WASHINGTON, D.C. — South Dakota’s process for removing Indian children from their homes in emergency situations is inadequate to provide parents and children with their due process rights, two tribes and tribal members tell the U.S. Supreme Court in their July 22 reply in support of their petition for a writ of certiorari (Oglala Sioux Tribe, et al. v. Lisa Fleming, et al., No. 18-1245, U.S. Sup.).
MADISON, Wis. — A Wisconsin Indian tribe sued oil companies July 23 seeking the removal of a pipeline across the tribe’s reservation, saying easements for the pipeline have expired and its location presents an ongoing threat of an oil spill and “environmental catastrophe” (Bad River Band of the Lake Superior Tribe of Chippewa Indians of the Bad River Reservation v. Enbridge, Inc., et al., No. 3:19-cv-602, W.D. Wis.).

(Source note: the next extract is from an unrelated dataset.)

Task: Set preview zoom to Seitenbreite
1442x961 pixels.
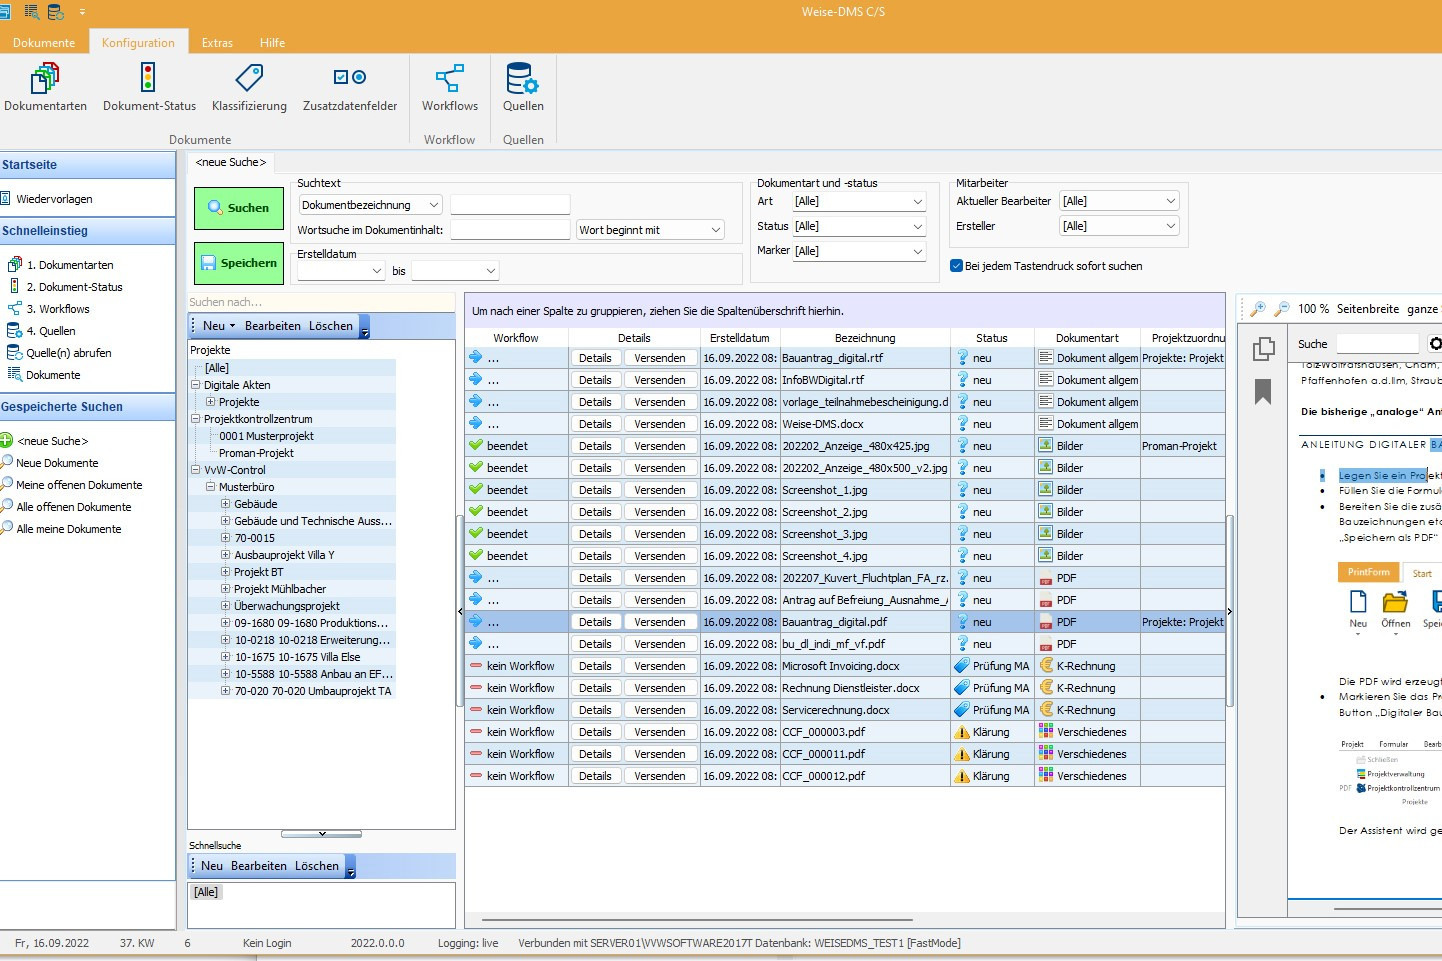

SYRACUSE, N.Y. — A woman who formerly worked for an Indian casino cannot sue the casino for employment discrimination because, as an arm of a federally recognized Indian tribe, the casino is not an “employer” under Title VII of the Civil Rights Act of 1964, a New York federal magistrate judge ruled July 24 (Lucinda A. Johnson v. Oneida Nation Enterprise, LLC, No. 5:19-cv-853, N.D. N.Y., 2019 U.S. Dist. LEXIS 123154).
WASHINGTON, D.C. — A farming couple cannot hold the United States liable for the termination of their leases on Indian land by the Bureau of Indian Affairs (BIA), but they may have a remedy with the BIA through the administrative appeals process, the Federal Circuit U.S. Court of Appeals said July 24 (Vernon Moody, et al. v. United States, No. 18-2227, Fed. Cir., 2019 U.S. App. LEXIS 22038).
RIVERSIDE, Calif. — The United States on July 16 asked a California federal judge to reconsider his ruling that a Native American tribe lacks standing to assert a claim for quantification of how much groundwater it has a right to or to assert that the water must be of a certain quality (Agua Caliente Band of Cahuilla Indians, et al. v. Coachella Valley Water District, et al., No. 13-883, C.D. Calif.).
TULSA, Okla. — A federal judge in Oklahoma on July 23 remanded to state court a class action against oil companies regarding earthquake damage allegedly caused by hydraulic fracturing operations, ruling that the local exception requirement to federal class action law had been met (James Adams v. Eagle Road Oil LLC, et al., No. 18-568, N.D. Okla., 2019 U.S. Dist. LEXIS 122424).